» TASK 1: Rewrite the paragraph of the retail TCP/IP security page that begins "Certificate Validation allows for a higher level" as a short bulleted list that keeps its main facts.
» TASK 2:
Answer these questions from the retail TCP/IP security page:
(a) What kind of attacks does the opening paragraph say have been in the news?
(b) What are the two ways a processor's certificate can be downloaded onto the ATM?
(c) What provider is named as an example of a value add transaction host other than the primary ATM host?
» TASK 3: Write out everything in the retail TCP/IP security page from "Retail TCP/IP Security" down to "Hyosung ATM’s software.".

» TEXT UNDER STUDY:
Retail TCP/IP Security

TCP/IP, SSL, TLS. We all know the acronyms involved in our ATM’s communication methodology, but are we using them to the greatest extent possible to provide maximum protection? We’re all aware of the black box attacks that have been in the news and we want to take a moment and explain how to ensure you’re maximizing the communication protection elements already built into your Hyosung ATM’s software.

Certificate Validation

Certificate Validation allows for a higher level of security by only allowing TLS communications with servers using certificates issued by a trusted Certificate Authority (CA) in the TLS encryption process. These certificates add a greater level of security due to the fact that they are issued and managed by the CA, and the public certificate is used to verify the authenticity of the host processor. Put another way, when the ATM has certificate validation enabled, it is considerably harder for a bad guy to impersonate a legitimate transaction host. In the case of a hacked or replaced wireless router, this methodology maintains the transmission encryption, protecting your cash from an unauthorized dispense. There’s an option under TCP/IP Type titled “SSL/TLS CERT. EN/DISABLE” (as seen in the image above). If you do not have this option enabled, then you are not using all the security features available to you. Unless you’ve previously loaded the appropriate certificate for your processor, you will need to download your processors certificate onto your ATM. This can be done remotely using MoniView or at the ATM via a USB drive. Directions for downloading the certificates and enabling the feature can be found by clicking here. Keep in mind that, if you are running value add transactions that communicate with a host other than your primary ATM host such as Planet Payment, you may need to load more than one certificate. In an effort to help promote greater ATM security we will be changing the default settings in our software, enabling the certificate validation process as the default. If you choose not to use certificate validation, it can still be disabled, however we strongly recommend that you enable this feature. Additionally, we will preload the ATM with the certificates used by the common U.S. processors and value add transaction providers in an effort to save you time in the field. We hope this guide has helped you better understand IP security and we wish you many more safe transactions to come!

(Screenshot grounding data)
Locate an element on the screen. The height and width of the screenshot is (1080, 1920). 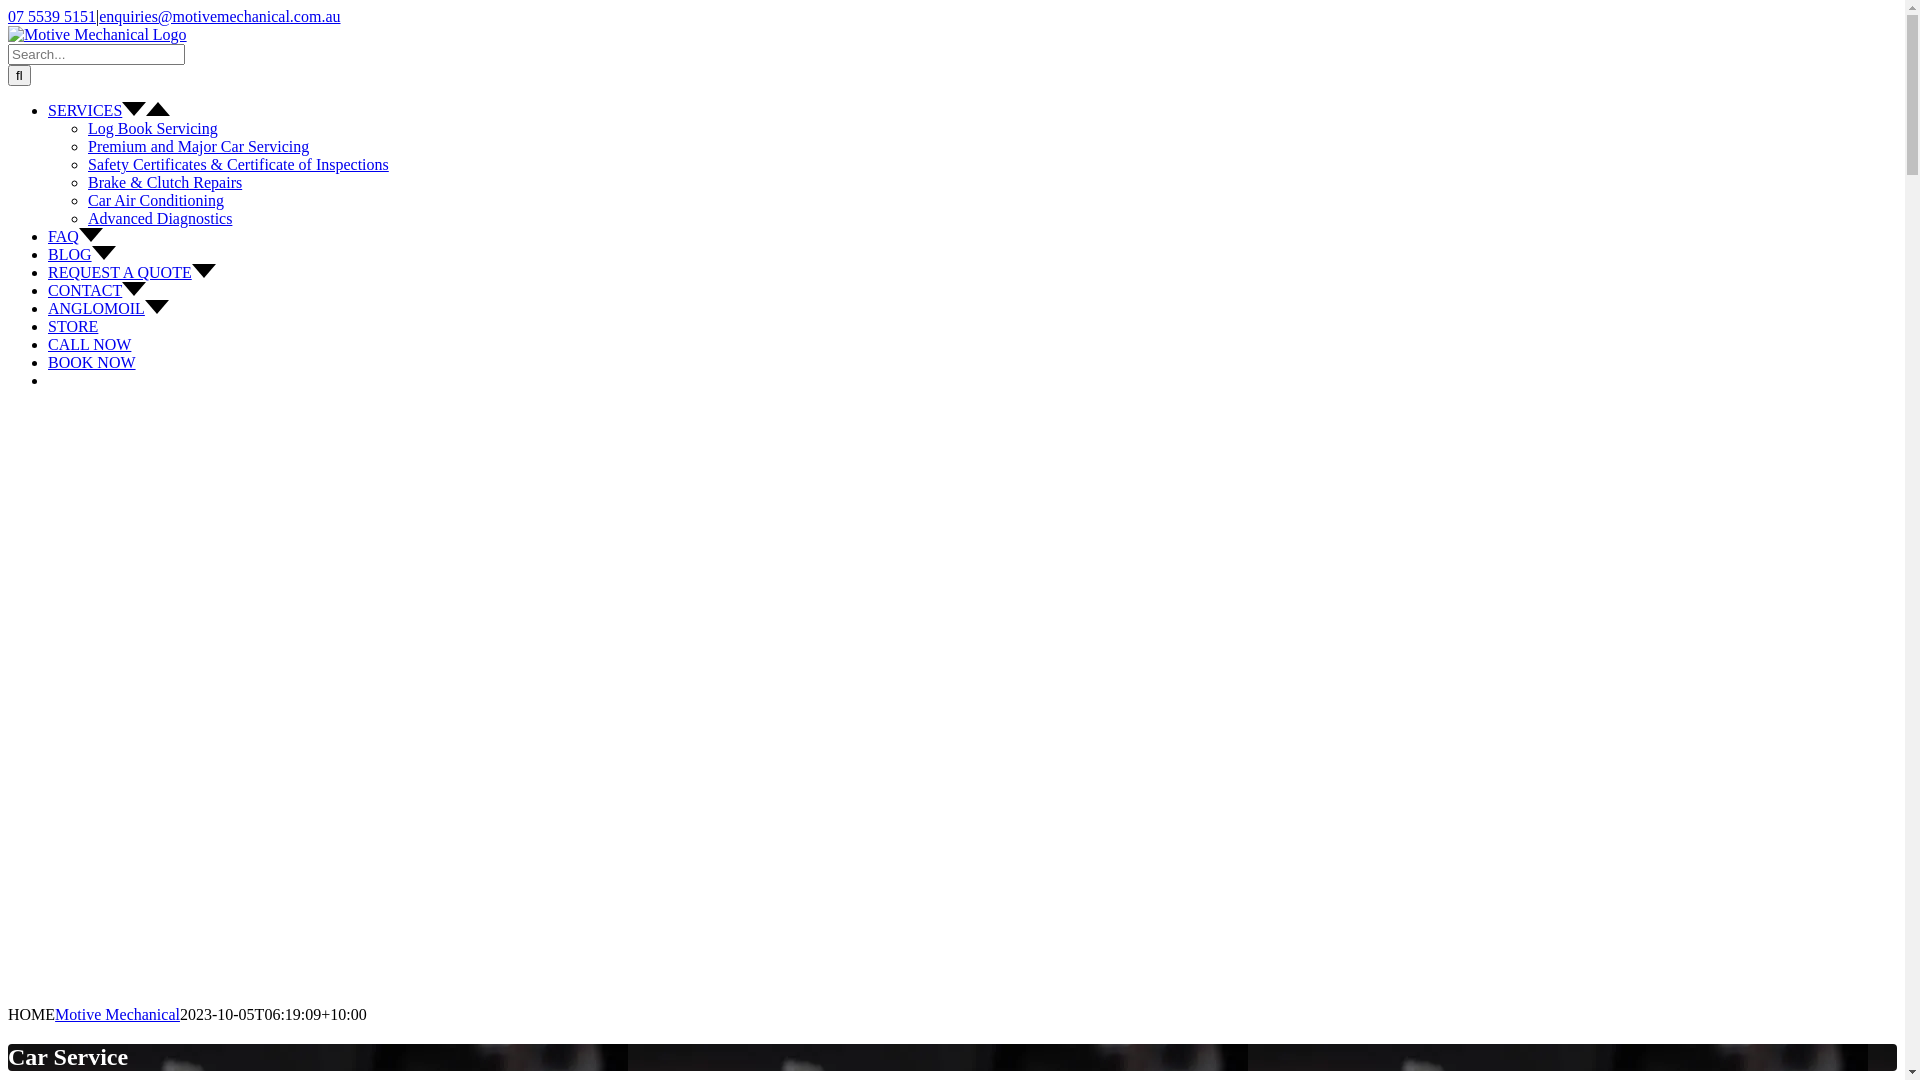
CONTACT is located at coordinates (97, 290).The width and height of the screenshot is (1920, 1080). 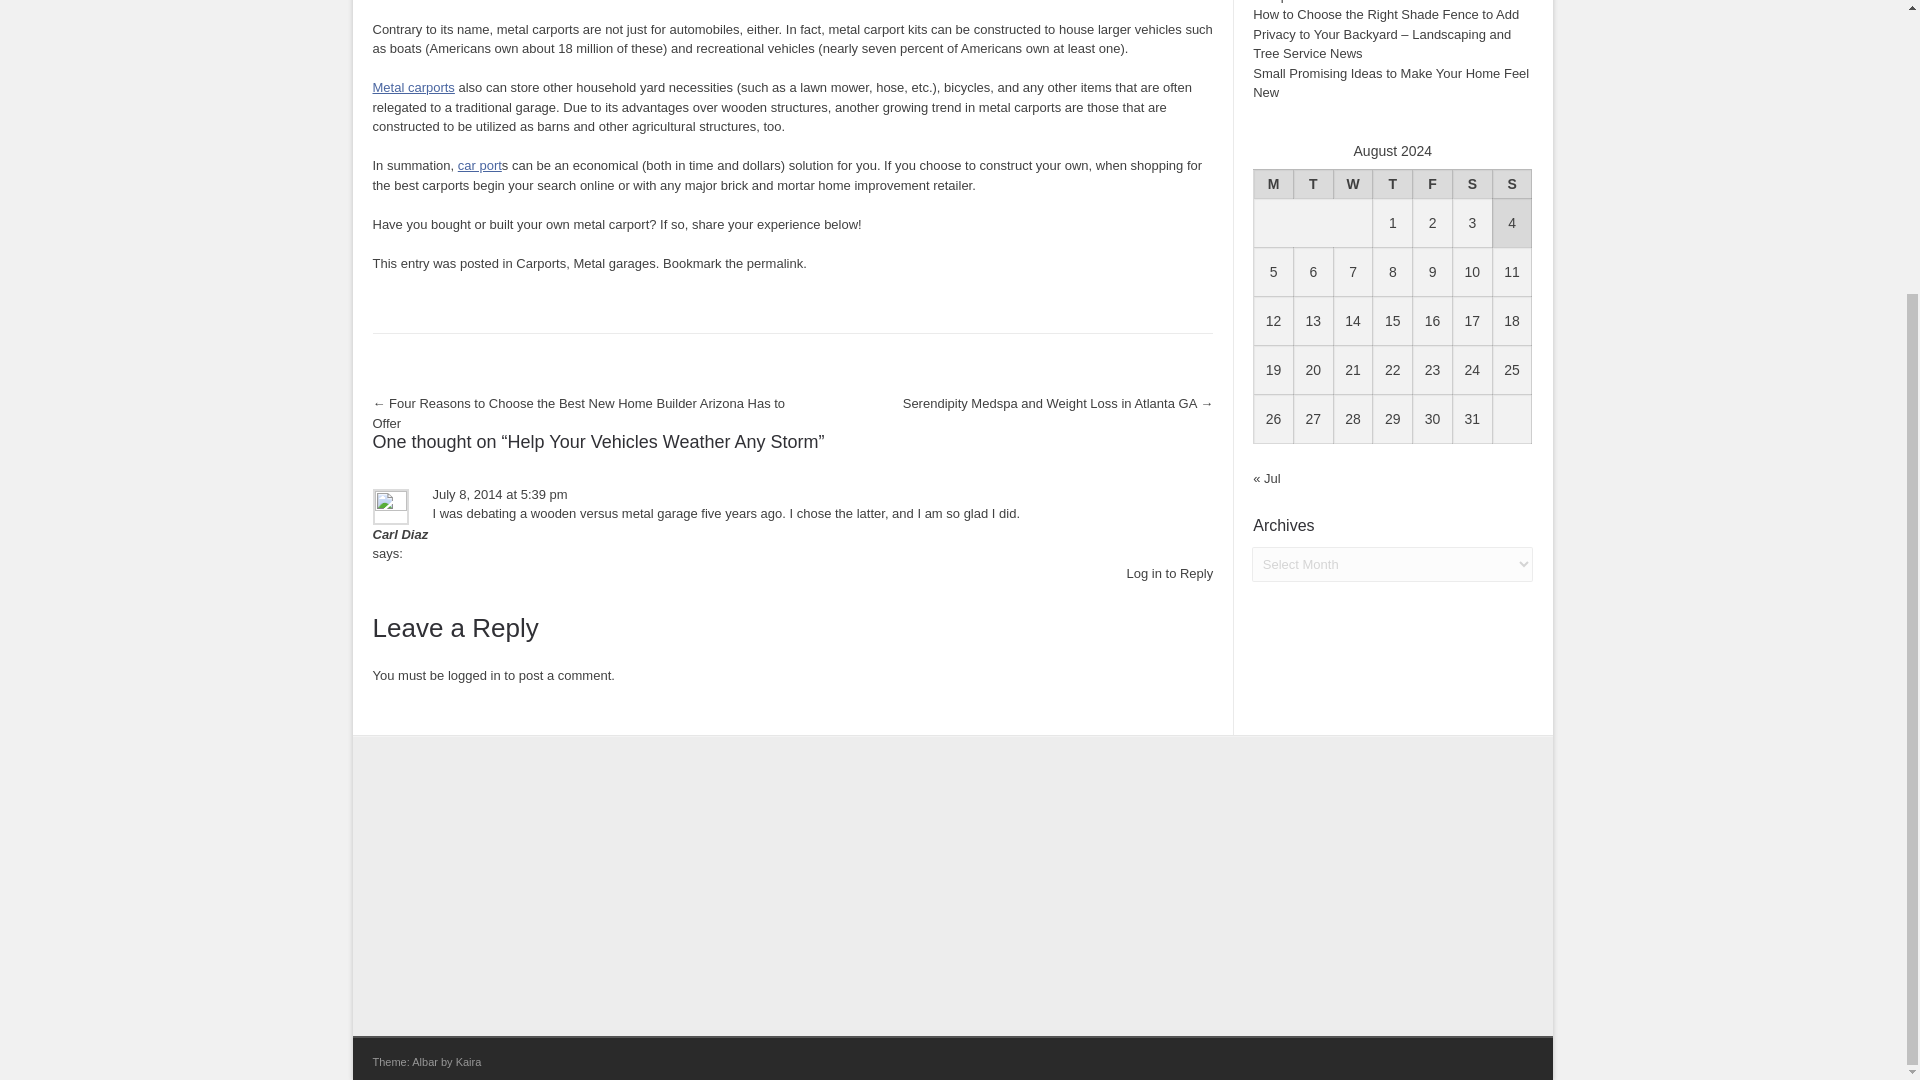 What do you see at coordinates (480, 164) in the screenshot?
I see `Garage buildings, Garage buildings` at bounding box center [480, 164].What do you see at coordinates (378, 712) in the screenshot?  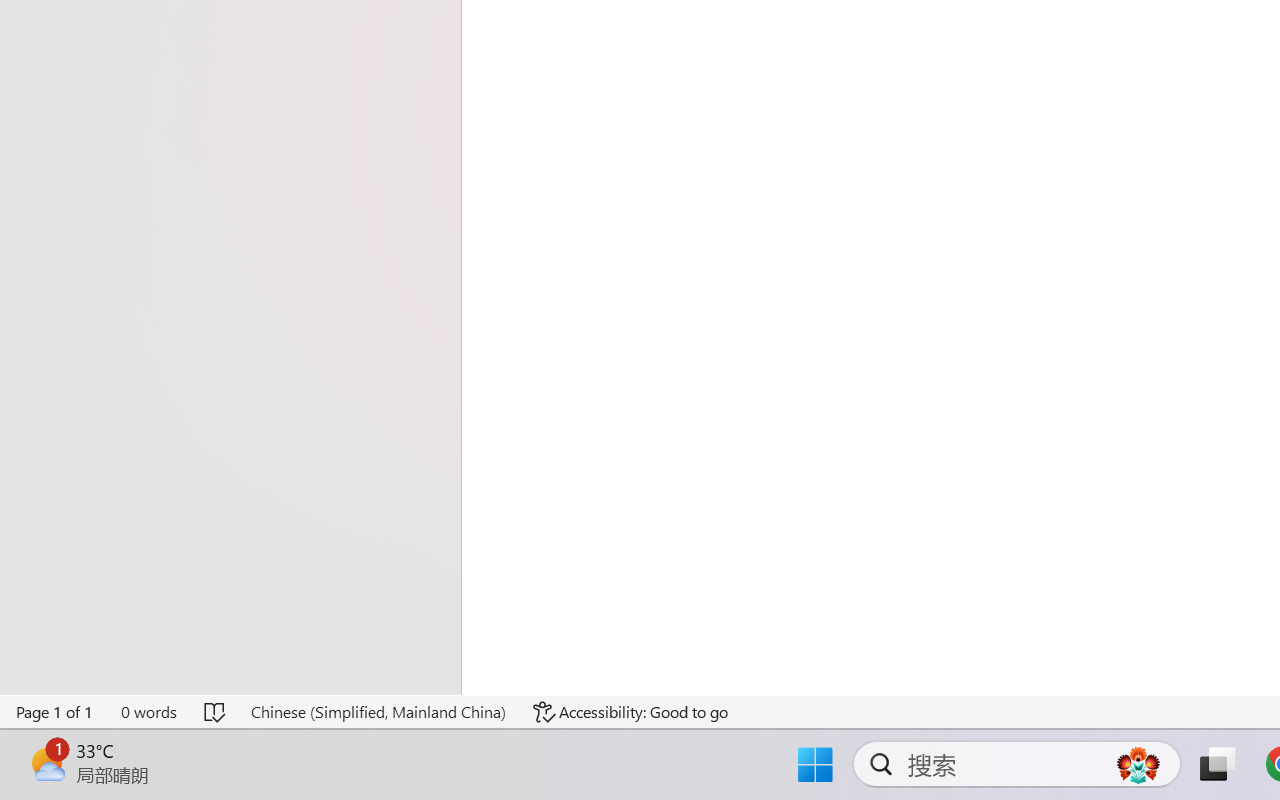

» RESULT 1:
- Certificate validation allows TLS communications only with servers whose certificates come from a trusted Certificate Authority (CA).
- The CA issues and manages these certificates. The public certificate verifies the host processor's authenticity, which makes it considerably harder to impersonate a legitimate transaction host.
- If a wireless router is hacked or replaced, the transmission stays encrypted, protecting cash from an unauthorized dispense.
- The setting is "SSL/TLS CERT. EN/DISABLE" under TCP/IP Type. Leaving it off means not all available security features are in use.
- Unless the processor's certificate is already loaded, it must be downloaded onto the ATM, either remotely with MoniView or at the ATM via a USB drive.
- Value add transactions that communicate with a host other than the primary ATM host, such as Planet Payment, may need more than one certificate.
- The software's default will change to enable certificate validation. It can still be disabled, but enabling it is strongly recommended.
- ATMs will be preloaded with the certificates used by common U.S. processors and value add transaction providers.

» RESULT 2:
(a) Black box attacks.
(b) Remotely using MoniView, or at the ATM via a USB drive.
(c) Planet Payment.

» RESULT 3:
Retail TCP/IP Security

TCP/IP, SSL, TLS. We all know the acronyms involved in our ATM’s communication methodology, but are we using them to the greatest extent possible to provide maximum protection? We’re all aware of the black box attacks that have been in the news and we want to take a moment and explain how to ensure you’re maximizing the communication protection elements already built into your Hyosung ATM’s software.